For each policy $\theta_n$, we will perform a rollout to obtain cumulative reward $R_n$. These rewards will be used to update the mean policy via the formula

\begin{equation}
\mu_t = \mu_{t-1} + \frac{\alpha}{N \sigma} \sum_{n=1}^N R_n .
\end{equation}

Note that $\alpha$ is the learning rate.

TODO(rkn): Finish the explanation.

In [None]:
alpha = 1e-2

def update_mean_policy(mean_policy, policy_perturbations, rewards):
    batch_size = len(perturbed_policies)
    for policy, reward in zip(perturbed_policies, rewards):
        for key in mean_policy:
            mean_policy[key] += (alpha / (batch_size * sigma)) * (policy[key] - mean_policy[key]) * reward
    return mean_policy

**Exercise:** Define a remote function which takes the "mean policy" $\mu$, generates policies $\mu + \epsilon$ and $\mu - \epsilon$, where $\epsilon \sim \mathcal N(0, \sigma I)$ and returns the vectors $\mu + \epsilon$ and $\mu - \epsilon$ along with the rewards obtained by performing $N$ rollouts using those policies.

In [None]:
@ray.remote
def evaluate_perturbed_policies(mean_policy, N):
    # This function should do the following:
    # - perturb the mean policy to generate two new policies
    # - create a gym environment
    # - do rollouts with the two policies (see the rollout_policy function
    #   from the first notebook)
    # - return the two policies and the average rewards from the rollouts
    raise NotImplementedError

**Exercise:** Using the `evaluate_perturbed_policies` remote function, implement the natural evolution strategies algorithm.

**Note:** If it doesn't appear to be learning, try the following.
- Debug it using the test environments created in an earlier notebook.
- Print the magnitudes of the weights and the gradients to see if anything is too big or too small.

In [None]:
mean_policy = initial_policy()

num_iters = 100
for _ in range(num_iters):
    # Run the remote function a bunch of times and get the results.
    raise NotImplementedError

    # Collect the results into a big list of perturbed policies and a
    # list of the corresponding rewards.
    raise NotImplementedError

    # Update the mean_policy.
    raise NotImplementedError
    
    # Print the current average reward.
    raise NotImplemented

**Note about efficiency:** In the above example, we're returning the entire perturbation vectors.

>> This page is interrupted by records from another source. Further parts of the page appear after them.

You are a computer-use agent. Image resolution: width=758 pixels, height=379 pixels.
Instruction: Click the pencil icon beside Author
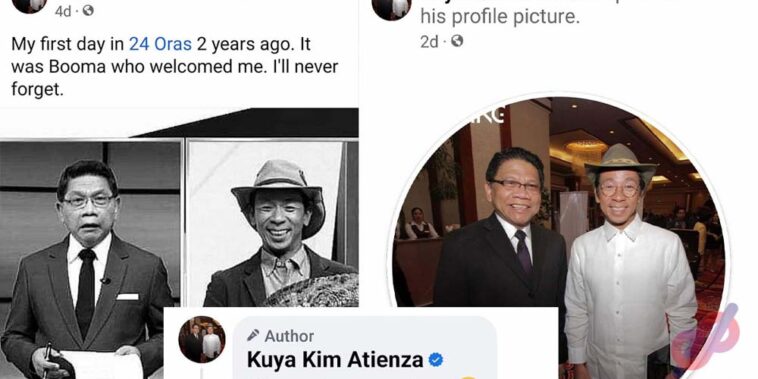pyautogui.click(x=252, y=335)
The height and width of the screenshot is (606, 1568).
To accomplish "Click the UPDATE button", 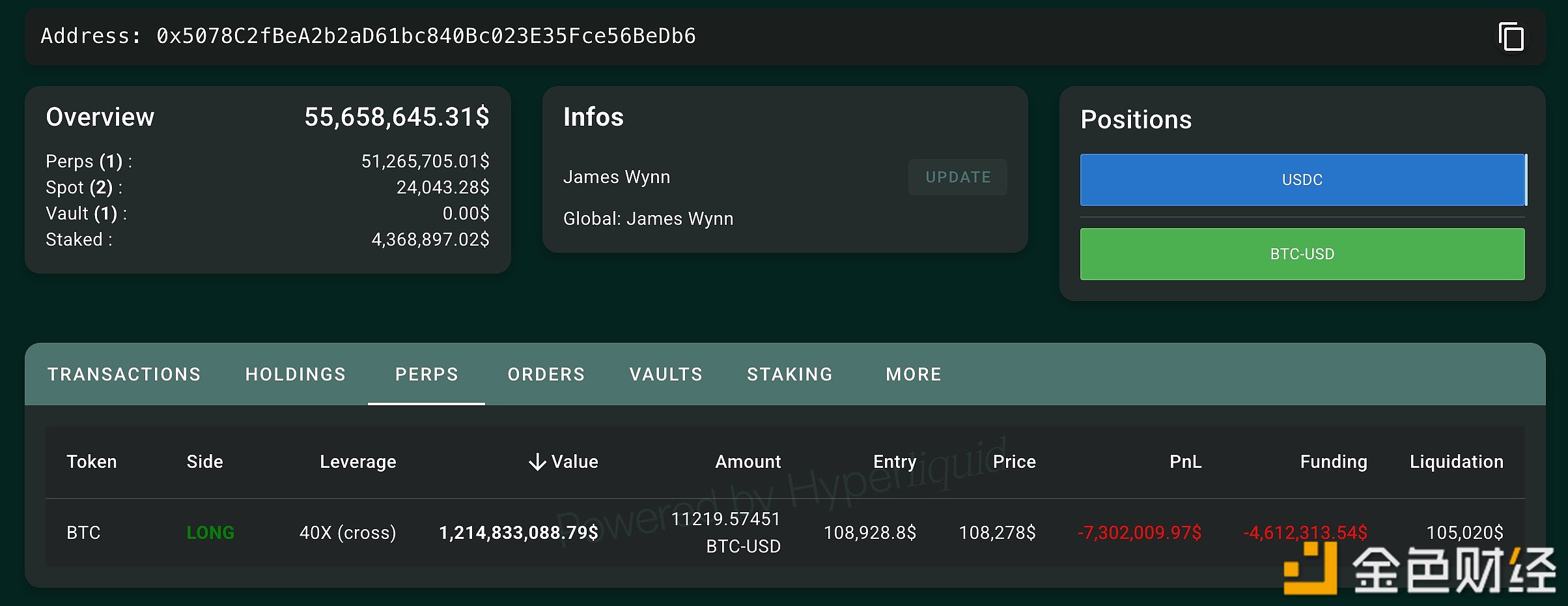I will (957, 177).
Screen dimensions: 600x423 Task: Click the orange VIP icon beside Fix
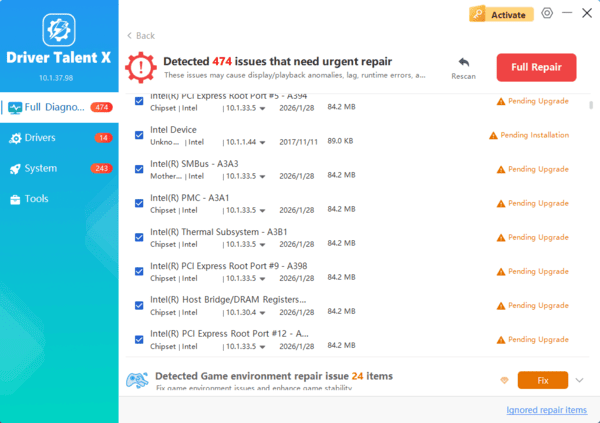click(504, 380)
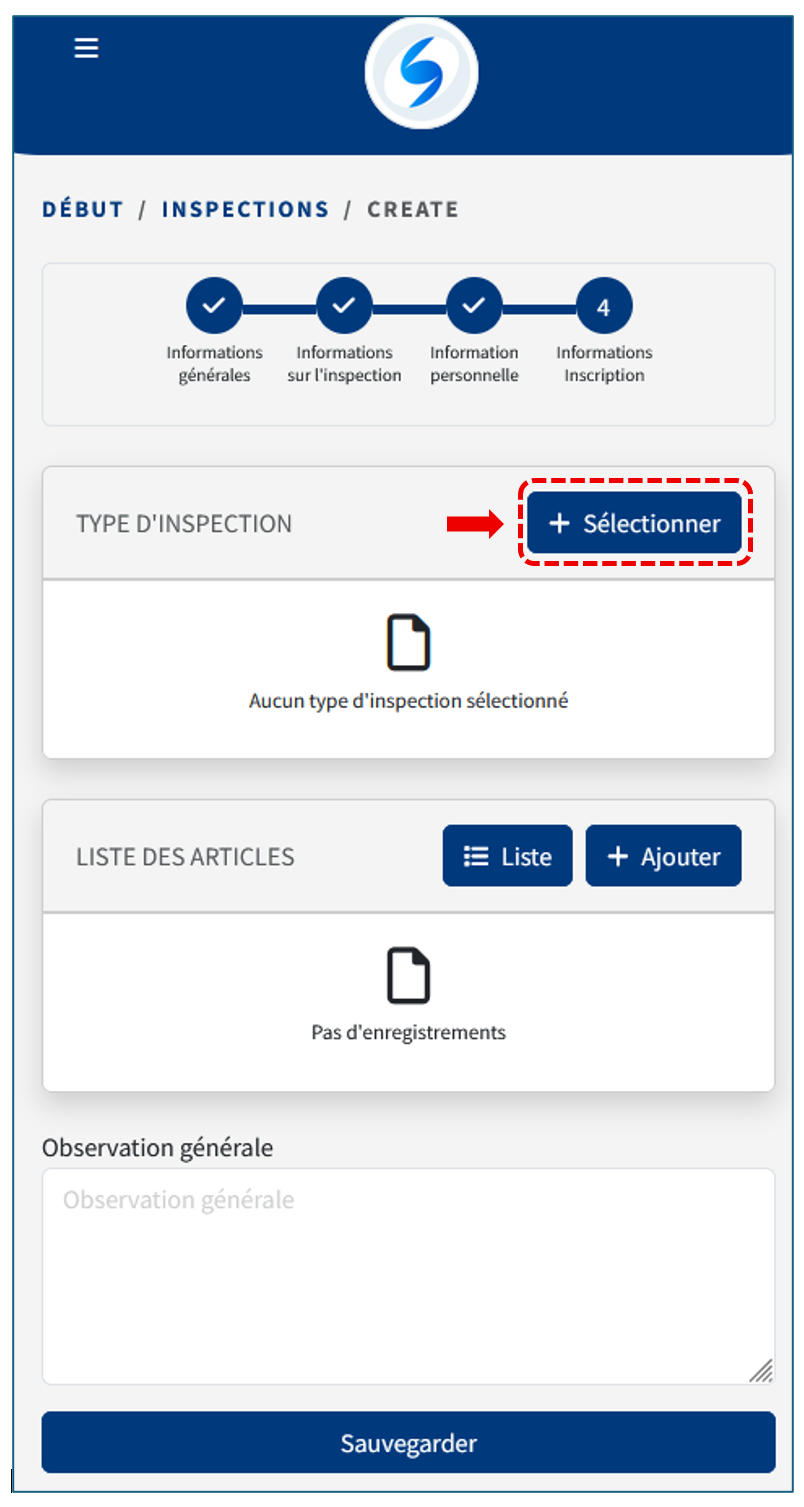Go to Informations générales step circle
804x1507 pixels.
[214, 306]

In the cluster setting, this may require shipping fairly large parameter vectors across the network, which can be expensive. It turns out that it's unnecessary for this algorithm. Because the perturbation vectors are generated randomly, it suffices to ship the seed that was used to generate the perturbations so that they can be regenerated on the other side. This strategy can be used to eliminate nearly all required communication for this algorithm.